To support all this, we need to change prof.c and export a few more
functions.  But I don't think that is so bad.

Then I was thinking about different hings I could do with the bins and
mlprof.  The advantage of mlprof is that it is already set up to process
and display information by CPS/SSA functions, CPS/SSA blocks, and x86
blocks.  So, by accumulating allocation counts into bins, I automatically
can see which CPS functions are doing the majority of allocation, and even
figure out which blocks in the function are doing the most allocation.
(Probably obvious, but the key here is that I get to see dynamic counts;
it's easy to look at a block and see that it's allocating 10 tuples, but I
don't know whether that block is executed once or 10 million times.)
Similarly, we could get dynamic function counts, by incrementing a bin on
entry to each CPS function.  Likewise, dynamic block counts.  The only
issue with all this is that with only one set of bins, we can only profile
one thing at a time, and it will be a compile-time choice, not a runtime
choice.  (But, that seems to be o.k.  If I'm profiling time, I don't want
the results pollutd by additional checks by the program checking to see
if it's currently gathering allocation stats.)

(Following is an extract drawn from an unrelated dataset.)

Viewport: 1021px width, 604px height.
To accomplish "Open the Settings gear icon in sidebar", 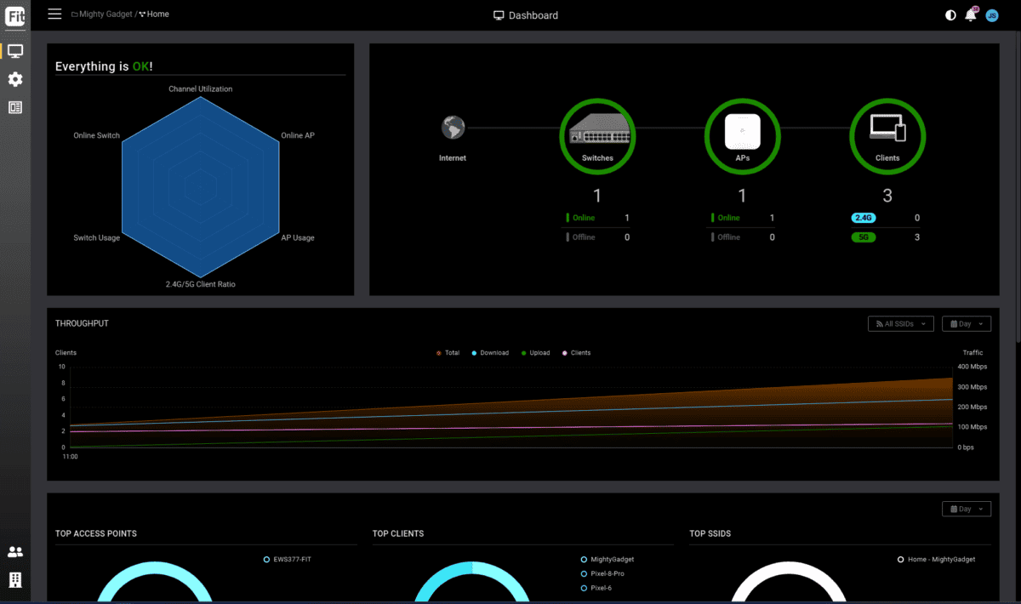I will pos(14,79).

> I don't understand what he wants to do.  You can't use
> 	addl	X, (bin_symbol + (. - _start))
> (ignoring linker problems) because the bis are going to be word sized, so
> you have to scale.  Besides that, it would require an array whose size is the
> same as the size of the program times 4.  (The profiler uses this much.)

Yes, I forgot the scaling factor.  But that just scales the expression
above by a constant value.  I still claim that if the bin array is
statically allocated (e.g., in bss), then I could compute the absolute
address of the bin to increment during the final link.  I don't see the
big issue, with the linker.  I can do
addl X, (external_symbol)
in some assembly file, and the assembler just leaves a 32bit field ready
to be filled in later.  The only difference between this and the above is
that the above is a calculated 32bit value, rather than just dropping in
the adress of external_symbol.

(Killer MLton app:  write a linker that does "what I want." ;)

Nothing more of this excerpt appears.